Text provided:
☆ ☆ ☆ ☆ ☆

# What kind of laptop do you have and how do you like it?



## Itullian (Aug 27, 2011)

As above.
Thank you :tiphat:


----------



## Gordontrek (Jun 22, 2012)

Dell Inspiron 15 3558. Not fancy or high-performance, but lets me write papers, arrange music, and do basic networking. And that's all I really need as I'm not much of a gamer. Intel i3, 4GB RAM (upgradable to 8 which I'm about to do soon) and 1TB hard drive. It's kinda bulky and not as pretty as a Mac or a more expensive PC, but it does everything I need it to do, and ran me only about $300.


----------



## Judith (Nov 11, 2015)

Have had a Toshiba for a few years. Not the best but better than it was as its had a new
hardrive
keyboard
CD player

Pay to Currys Know How so didn't cost me anything to have these repairs!


----------



## Art Rock (Nov 28, 2009)

Acer Aspire V3-771. Good enough for me.

☆ ☆ ☆ ☆ ☆

Short task: Carry on the laptop forum thread from the point where it stops.

Click-target data:
☆ ☆ ☆ ☆ ☆

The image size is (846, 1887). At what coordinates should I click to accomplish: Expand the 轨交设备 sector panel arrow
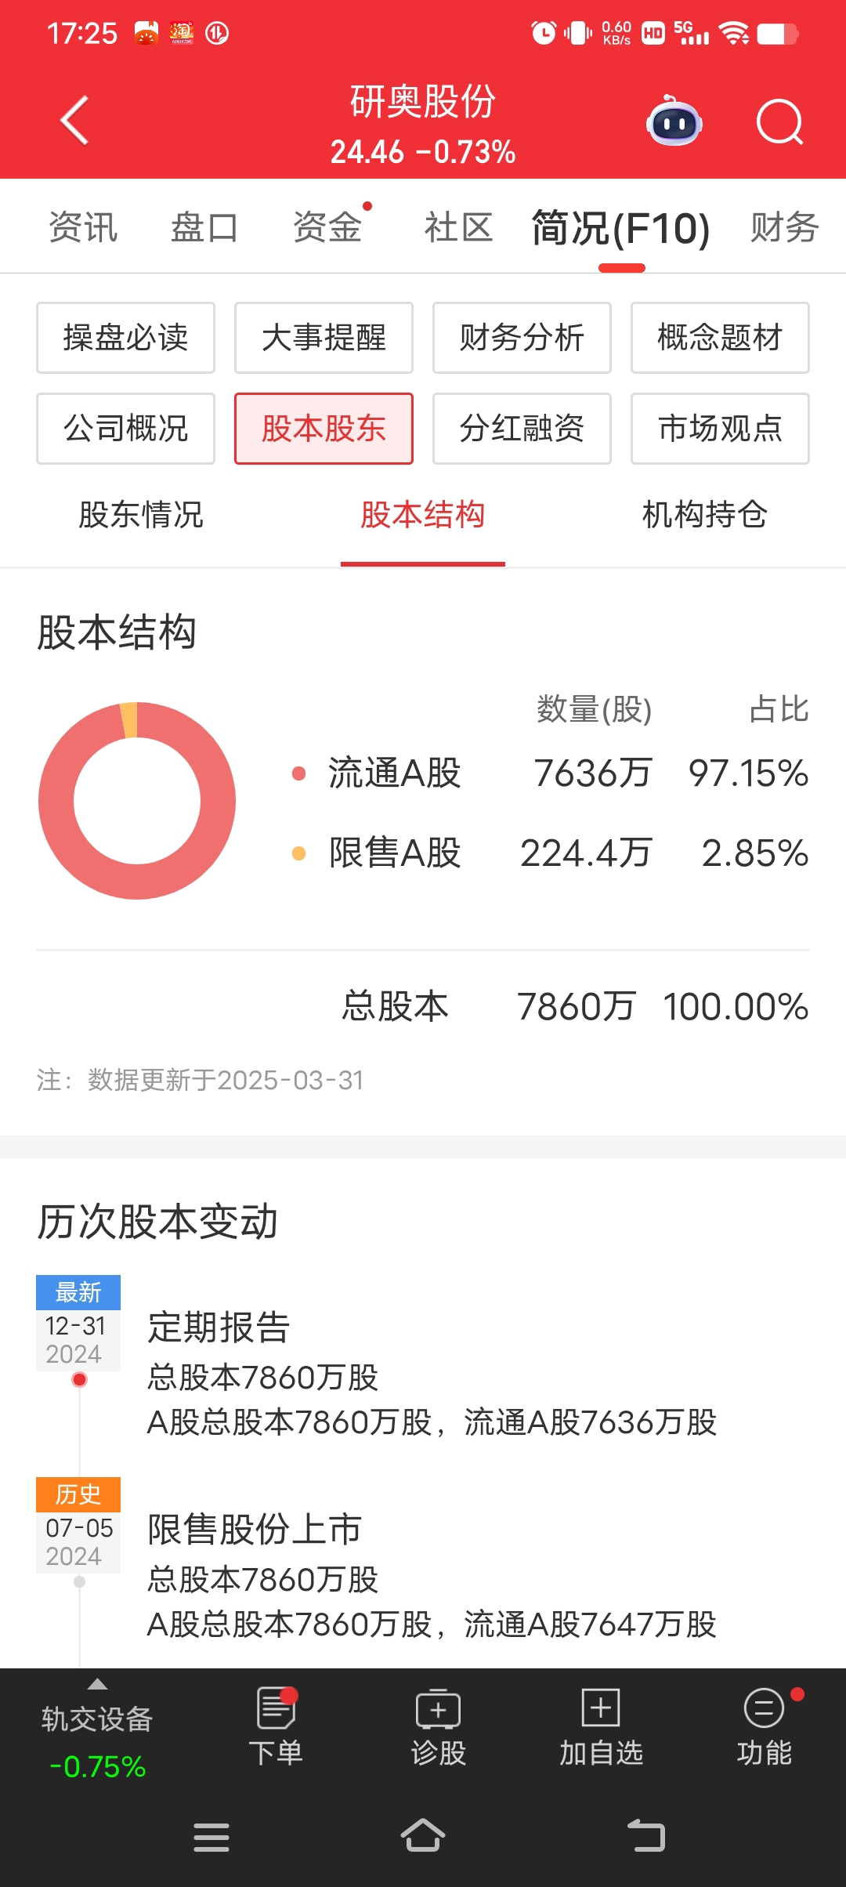coord(97,1684)
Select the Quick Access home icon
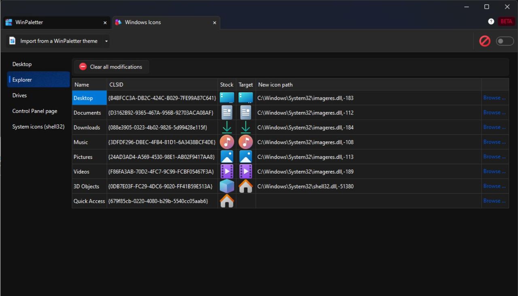This screenshot has width=518, height=296. coord(227,201)
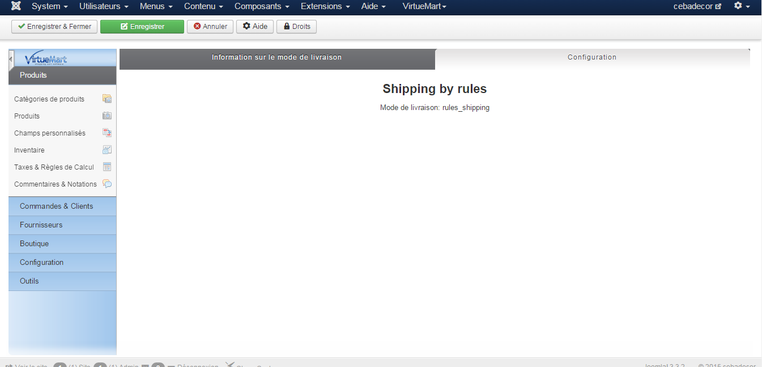Expand the Boutique sidebar section
This screenshot has width=762, height=367.
tap(62, 244)
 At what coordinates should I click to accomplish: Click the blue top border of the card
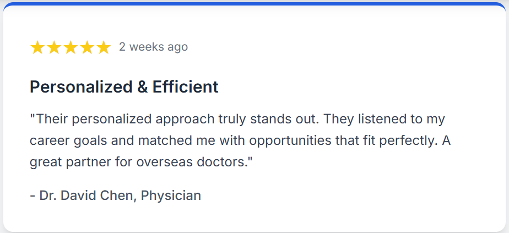tap(255, 3)
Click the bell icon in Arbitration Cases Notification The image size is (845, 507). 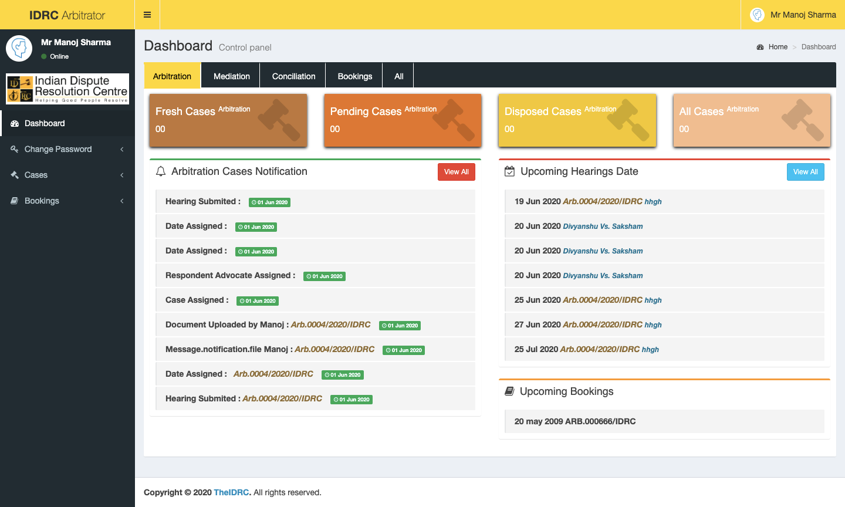(x=160, y=171)
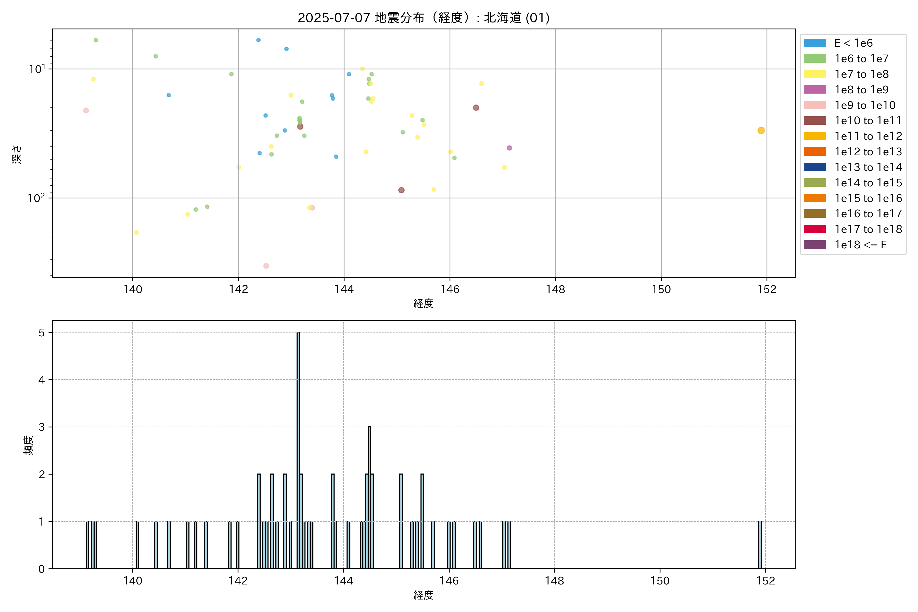The image size is (918, 612).
Task: Click the blue E < 1e6 legend swatch
Action: tap(815, 43)

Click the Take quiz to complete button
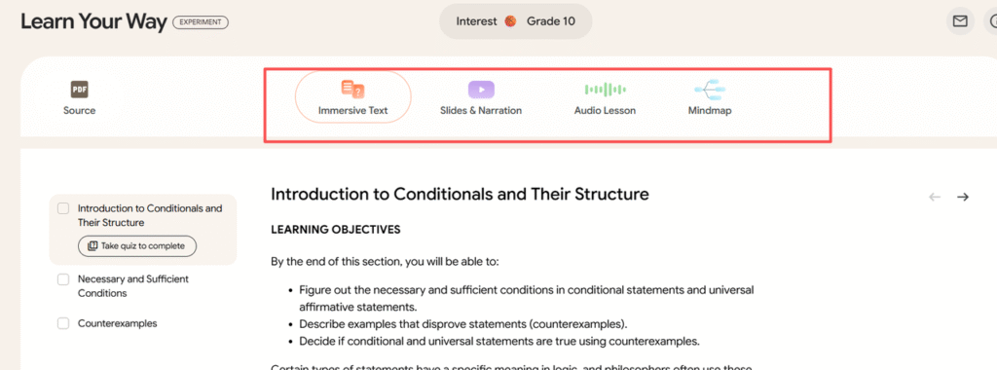coord(137,246)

☆ ☆ ☆ ☆ ☆

Output for this exercise:
----------



## Becca (Feb 5, 2015)

Dell Inspiron E6500 ... quite a few years behind the times but with an Intel Core2Duo chip, 4Gb of memory and a 160Gb solid-state disk, it is more than fast enough. Actually the solid-state disk does the most to help performance as it is much, much faster than a standard rotating disk. Of course it helps that I am not using Microcrud's Windows  We have 2 of them and they have been very reliable. We started using them after experiencing one on loan from a client, a local university, where they were their standard and got heavy uses.

Incidentally, many years ago I published some papers on software performance and our mantra was "Is it faster? Does it matter?" I.e. there comes a point where faster means saving a few tenths of a second!


----------



## Klassik (Mar 14, 2017)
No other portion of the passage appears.